• [WHAT IS NEEDED]: Copy the rows below word for word, every one of them.
-- START OF STORED DATA --
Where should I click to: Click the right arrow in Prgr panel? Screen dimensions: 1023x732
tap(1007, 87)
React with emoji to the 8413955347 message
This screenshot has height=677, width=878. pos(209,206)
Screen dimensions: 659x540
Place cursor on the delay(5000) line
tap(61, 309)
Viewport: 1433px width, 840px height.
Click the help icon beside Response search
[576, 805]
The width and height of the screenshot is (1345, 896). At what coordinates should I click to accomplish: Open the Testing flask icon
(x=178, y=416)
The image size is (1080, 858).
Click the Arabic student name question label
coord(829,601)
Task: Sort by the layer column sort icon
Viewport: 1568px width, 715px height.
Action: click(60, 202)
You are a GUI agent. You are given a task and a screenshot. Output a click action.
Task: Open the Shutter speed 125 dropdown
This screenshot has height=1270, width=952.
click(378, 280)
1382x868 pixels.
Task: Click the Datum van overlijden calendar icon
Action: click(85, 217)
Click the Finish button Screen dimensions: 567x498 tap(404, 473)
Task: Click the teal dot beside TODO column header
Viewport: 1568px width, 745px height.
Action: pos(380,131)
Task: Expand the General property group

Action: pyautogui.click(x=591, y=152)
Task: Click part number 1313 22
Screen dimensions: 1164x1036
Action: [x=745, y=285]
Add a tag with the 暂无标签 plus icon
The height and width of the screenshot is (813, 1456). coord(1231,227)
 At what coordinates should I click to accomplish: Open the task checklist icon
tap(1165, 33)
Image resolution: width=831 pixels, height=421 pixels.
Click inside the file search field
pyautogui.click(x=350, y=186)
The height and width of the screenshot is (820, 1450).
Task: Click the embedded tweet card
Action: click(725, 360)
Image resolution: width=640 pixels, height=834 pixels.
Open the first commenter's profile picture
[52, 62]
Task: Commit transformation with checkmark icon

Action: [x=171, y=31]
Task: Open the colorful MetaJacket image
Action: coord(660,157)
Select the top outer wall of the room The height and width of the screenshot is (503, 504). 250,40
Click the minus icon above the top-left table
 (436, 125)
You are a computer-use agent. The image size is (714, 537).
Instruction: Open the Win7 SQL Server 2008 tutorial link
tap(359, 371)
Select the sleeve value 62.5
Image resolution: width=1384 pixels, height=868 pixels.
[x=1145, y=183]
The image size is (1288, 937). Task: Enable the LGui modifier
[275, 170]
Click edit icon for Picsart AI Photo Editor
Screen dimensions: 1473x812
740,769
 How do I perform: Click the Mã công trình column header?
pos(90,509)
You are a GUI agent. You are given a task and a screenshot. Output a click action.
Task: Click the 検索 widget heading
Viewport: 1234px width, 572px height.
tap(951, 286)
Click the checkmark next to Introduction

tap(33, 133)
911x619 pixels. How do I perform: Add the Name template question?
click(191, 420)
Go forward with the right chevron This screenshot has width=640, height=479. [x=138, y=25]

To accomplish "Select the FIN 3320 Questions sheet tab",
-- END OF STORED DATA --
• [RESULT OF THE TASK]:
Where should I click to: Click the right arrow in Prgr panel? Screen dimensions: 1023x732
tap(1007, 87)
React with emoji to the 8413955347 message
This screenshot has height=677, width=878. pos(209,206)
Screen dimensions: 659x540
Place cursor on the delay(5000) line
tap(61, 309)
Viewport: 1433px width, 840px height.
Click the help icon beside Response search
[576, 805]
The width and height of the screenshot is (1345, 896). At what coordinates should I click to accomplish: Open the Testing flask icon
(x=178, y=416)
The image size is (1080, 858).
Click the Arabic student name question label
coord(829,601)
Task: Sort by the layer column sort icon
Viewport: 1568px width, 715px height.
Action: click(60, 202)
You are a GUI agent. You are given a task and a screenshot. Output a click action.
Task: Open the Shutter speed 125 dropdown
This screenshot has height=1270, width=952.
click(378, 280)
1382x868 pixels.
Task: Click the Datum van overlijden calendar icon
Action: click(85, 217)
Click the Finish button Screen dimensions: 567x498 tap(404, 473)
Task: Click the teal dot beside TODO column header
Viewport: 1568px width, 745px height.
Action: pos(380,131)
Task: Expand the General property group

Action: pyautogui.click(x=591, y=152)
Task: Click part number 1313 22
Screen dimensions: 1164x1036
Action: [x=745, y=285]
Add a tag with the 暂无标签 plus icon
The height and width of the screenshot is (813, 1456). coord(1231,227)
 At what coordinates should I click to accomplish: Open the task checklist icon
tap(1165, 33)
Image resolution: width=831 pixels, height=421 pixels.
Click inside the file search field
pyautogui.click(x=350, y=186)
The height and width of the screenshot is (820, 1450).
Task: Click the embedded tweet card
Action: click(725, 360)
Image resolution: width=640 pixels, height=834 pixels.
Open the first commenter's profile picture
[52, 62]
Task: Commit transformation with checkmark icon

Action: [x=171, y=31]
Task: Open the colorful MetaJacket image
Action: coord(660,157)
Select the top outer wall of the room The height and width of the screenshot is (503, 504). 250,40
Click the minus icon above the top-left table
 (436, 125)
You are a computer-use agent. The image size is (714, 537).
Instruction: Open the Win7 SQL Server 2008 tutorial link
tap(359, 371)
Select the sleeve value 62.5
Image resolution: width=1384 pixels, height=868 pixels.
[x=1145, y=183]
The image size is (1288, 937). Task: Enable the LGui modifier
[275, 170]
Click edit icon for Picsart AI Photo Editor
Screen dimensions: 1473x812
740,769
 How do I perform: Click the Mã công trình column header?
pos(90,509)
You are a GUI agent. You are given a task and a screenshot. Output a click action.
Task: Click the 検索 widget heading
Viewport: 1234px width, 572px height.
tap(951, 286)
Click the checkmark next to Introduction

tap(33, 133)
911x619 pixels. How do I perform: Add the Name template question?
click(191, 420)
Go forward with the right chevron This screenshot has width=640, height=479. [x=138, y=25]

To accomplish "Select the FIN 3320 Questions sheet tab",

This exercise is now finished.